04.05.2016 - Comment l’accord de libre-échange Tafta pourrait laminer l’agriculture européenne

Quelles seraient les conséquences sur le secteur agricole de la signature de l’accord de libre-échange Tafta, actuellement en cours de négociation entre l’Europe et les États-Unis ? Au-delà des impacts sanitaires – OGM, rinçage chimique des volailles ou utilisation des hormones de croissance dans l’élevage porcin –, le Tafta provoquerait une augmentation des importations et une chute de revenu conséquente pour les agriculteurs européens. Au point de bouleverser complétement le visage de l’agriculture européenne. Explications.

On parle beaucoup des risques du Tafta, le traité de libre-échange entre l’Europe et les États-Unis, pour les normes sanitaires et environnementales du vieux continent. Bœuf aux hormones, OGM, lavage des carcasses animales aux produits chimiques, résidus de pesticides dans les fruits et légumes, bien-être animal constituent autant de sujets de contentieux entre les deux parties. Là où les Européens voient une remise en cause de leur modèle agricole et de la protection des consommateurs, les Américains voient des « barrières commerciales » déguisées.

Mais derrière ces risques se profile une autre menace, moins visible : l’agriculture européenne sortira laminée de l’ouverture des marchés aux producteurs américains. Tel est le verdict sans appel du nouveau rapport des Amis de la terre – intitulé « Agriculture européenne, la grande braderie » [1]. Il détaille, secteur par secteur, les conclusions des rares études économiques concernant l’impact d’une signature du Tafta.

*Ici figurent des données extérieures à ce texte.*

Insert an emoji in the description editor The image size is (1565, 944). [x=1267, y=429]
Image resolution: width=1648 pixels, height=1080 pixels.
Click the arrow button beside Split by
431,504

Les exportations agricoles des États-Unis vers les pays de l’Union exploseraient, tandis que les augmentations des exportations européennes en sens inverse seraient limitées à quelques secteurs, comme le fromage. Et « même ces secteurs épargnés, comme le fromage, dépendent fortement du bon vouloir des États-Unis de modifier les "mesures non tarifaires" qu’ils utilisent pour limiter le commerce », nuance le rapport. Les agriculteurs européens ont donc très peu à gagner de la libéralisation des échanges avec les États-Unis, et beaucoup à perdre.

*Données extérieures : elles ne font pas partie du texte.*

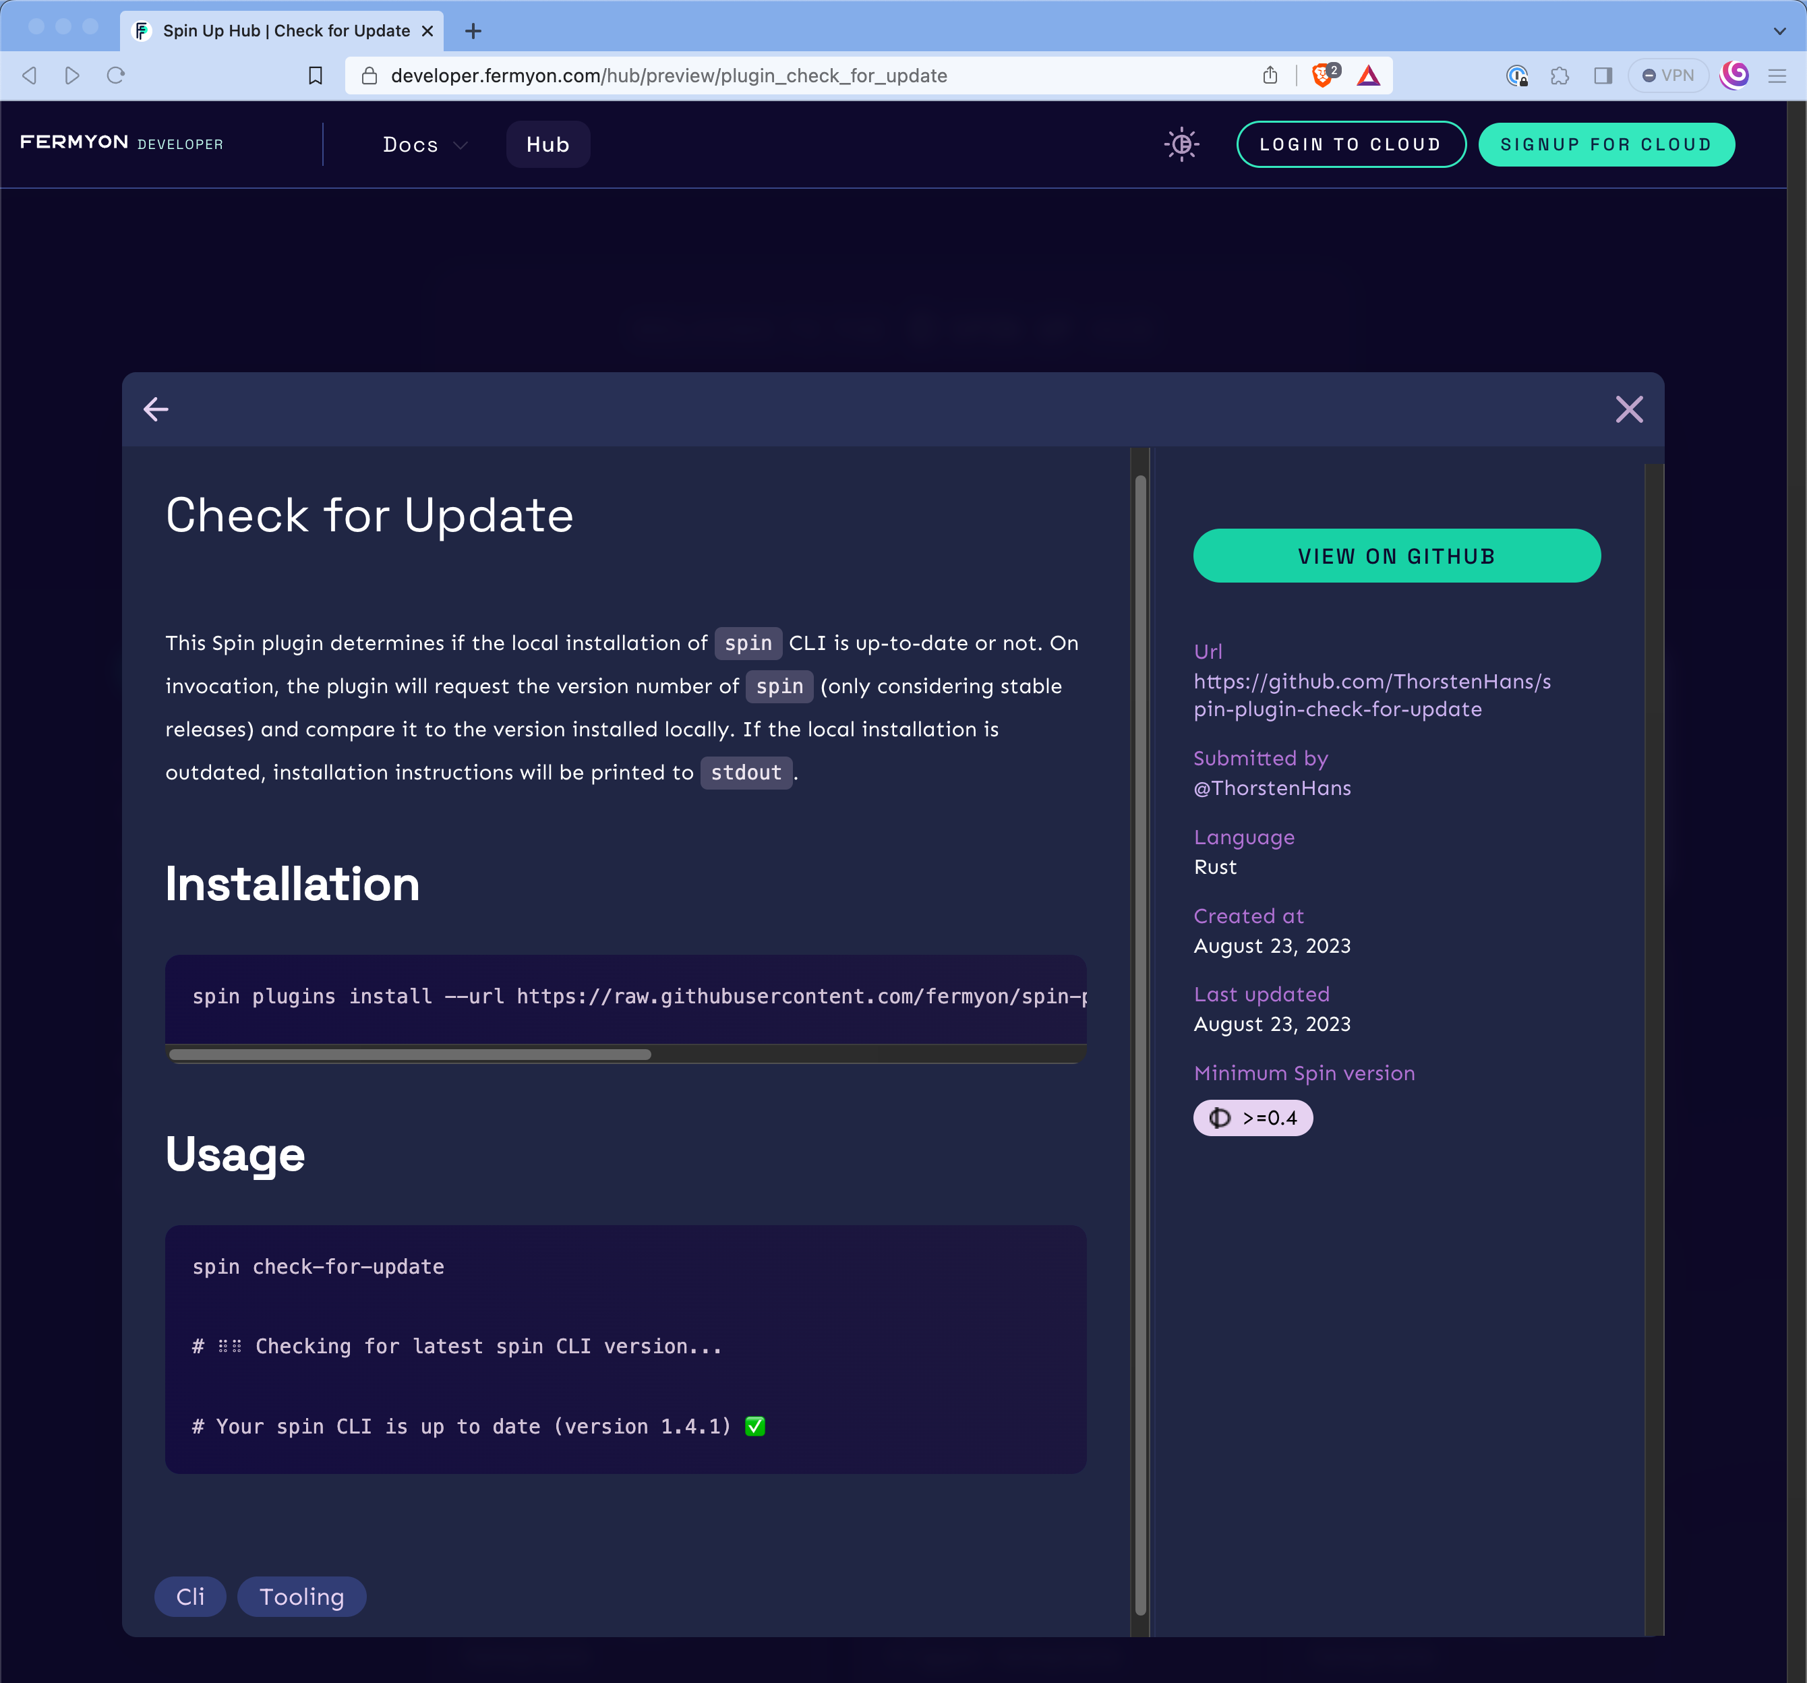Toggle the VPN button
The image size is (1807, 1683).
[1668, 75]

La fin de l’élevage bovin en Europe ?

Le secteur de l’élevage européen, déjà frappé par la crise agricole, apparait particulièrement vulnérable. Certains évoquent même une disparition pure et simple de l’élevage bovin dans de nombreux pays européens. Les importations de bœufs des États-Unis ont jusqu’ici été limitées, du fait de l’interdiction du bœuf aux hormones et d’un contingent d’importation défini pour le bœuf non traité aux hormones. « Mais les pressions pour lever cette interdiction se sont multipliées », note le rapport [2].

La menace est d’autant plus sérieuse que le traité de libre-échange avec le Canada – le CETA, déjà finalisé, qui doit être ratifié cet automne – prévoit déjà des importations accrues de bœuf canadien en Europe. Une augmentation des quotas d’importation qui pourrait provoquer « une chute de revenu de 40 % à 50 % pour (…) les producteurs européens de bovins », selon Interbev, l’interprofession bétail et viande (lire à ce sujet : CETA : l’accord commercial qui menace les filières locales).

Lourd impact sur l’élevage de volailles et de porcs

Les questions relatives au bien-être animal ont par ailleurs été exclues du Tafta. Or, les normes de bien-être animal sont généralement plus faibles aux États-Unis. Les importations de viandes de volaille des États-Unis ont jusque-là été limitées, l’Union européenne interdisant les « rinçages de réduction des pathogènes » sur les produits volaillers. « L’inquiétude est pourtant forte de voir la Commission européenne préparer le terrain pour une autorisation de ces rinçages chimiques », prévient le rapport. Les groupes de pression travaillent également à l’élimination complète des tarifs douaniers qui provoquerait « une baisse du secteur européen des "viandes blanches", allant jusqu’à 9 % dans les pays baltes ».